Lets talk about sex, baby!


Every year, students all over the country take sex education. The question is, does it actually teach us relevant information?

Sex education: As students, we are all familiar with the horrors of sex education week in health class. Girls in this classroom, boys in the other. They then proceed to tell us about abstinence, genitalia, and the unrelenting STDs that strike fear into the hearts of teenagers. But what they don’t teach us is how 2 out of 3 children will be sexually assaulted before the age of 18, and how 83% of these children are female. They don’t teach us that the big three STDs can be cured with a shot. They don’t teach us that consent that is not enthusiastic and continuous is not consent. They don’t teach us the things in our sex education that matter the most; consent, assault, safety, and resources. 

In today’s society, television plays a pivotal part of our lives. We learn about different things and live vicariously through the characters in the show or movie. Sex is usually a major plot point in many of the shows we watch today. Popular shows such as Friends, The Big Bang Theory, Bridgerton, and Euphoria include sex as a topic quite frequently. When we are exposed to sex as often as we are, it is bewildering that sex is such a taboo topic.

Our current sex education curriculum in North Carolina requires that students are taught that remaining sexually abstinent

is the expected standard. Along with learning about the anatomy of the reproductive organs, it is also required that we are taught that “a mutually faithful monogamous heterosexual relationship in the context of marriage is the best lifelong means of avoiding sexually transmitted diseases, including HIV/AIDS.” In so many ways, from LGBTQ+ peers to those with goals in life outside of marriage, this poses a threat to and leaves no room for bright futures that may not involve a heterosexual relationship. 

The idea behind sex education is simple , but the content taught does not account for the realistic demographic of todays teenagers, presenting itself to be a better fit for the traditions and lifestyles of teens from the 1950’s at best. As many as 8-12% of students identify as LGBTQ+, while this is not a large percentage, it is still a rather large number of people. Our current curriculum doesn’t bring up topics such as different sexualities and genders, information that could help change the viewpoint on these specific groups. And while the others in the class think nothing of it, human nature shows that we are afraid of things we do not understand; this has been proven, just take a look at history. Even just adding a small amount of information, a brief overview, could help change the way society views the LGBTQ+ community.

Other things that could be added to the curriculum could be resources.
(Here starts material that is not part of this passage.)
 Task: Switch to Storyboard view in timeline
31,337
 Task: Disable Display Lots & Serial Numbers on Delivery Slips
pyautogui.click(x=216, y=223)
We are taught about all the different STDs and STIs, but we aren’t told about where to go and what to do if we end up contracting one. Planned Parenthood is a great place to go. Despite the reputation it has gained in recent reproductive revolutions, Planned Parenthood is more than just abortions. It is a nonprofit sexual health clinic, meaning you can go there for all sorts of things; contraceptives, STD and STI testing, general health care, LGBTQ+ services, men’s and women’s health, and pregnancy. Planned Parenthood is a great way to get any and all information you want or need about sexual health. You can go there to get birth control, or to get information. Planned Parenthood, especially today, is a controversial topic, but all controversy aside, it is a great resource that is available to anyone. Similarly, it is the responsibility of educators to set aside controversy and provide students with tried and true effective resources that will protect students’ sexual health, no matter how difficult the topic is to encounter.

Our current curriculum fails to prepare us for the craziness of life, and by craziness I mean ‘crazies.’ 1 in 6 women are sexually assaulted and 3% of men have been sexually assaulted. We are not taught about this very important statistic, and more importantly, “what if this happens to me?” Well, as previously mentioned, Planned Parenthood is a great resource to get help, to get tested for STDs, and to receive pregnancy help if needed. But one of the most important things to do, that is not taught, is to say something. If you know the person, report it, if you see something, say something. Many people who are sexually assaulted or raped don’t say anything because they are afraid that they wouldn’t be believed, or that their story is not valid. It can happen to anyone, men and women, especially transgender people and trans people of colour. If you have been sexually assaulted, you are not alone and your story is valid, please call: 1-800-656-4673 .

A post on Reddit was made asking teenagers about what they wish they learned from sex education. Majority of the answers were along the lines of “normalize sex and stop shaming those who engage in it.” Even today, those who have sex at a younger age, before marriage, or even those who have one-night stands are judged and labeled harshly. 

We as students are sick and tired of these labels and stereotypes. I, for one, am sick of the current curriculum treating us as if we will all be abstinent until marriage. A fair amount of people, about 95%, have sex before marriage, so why does the current curriculum not reflect current society? Why has the curriculum not been updated and changed to mirror today’s society?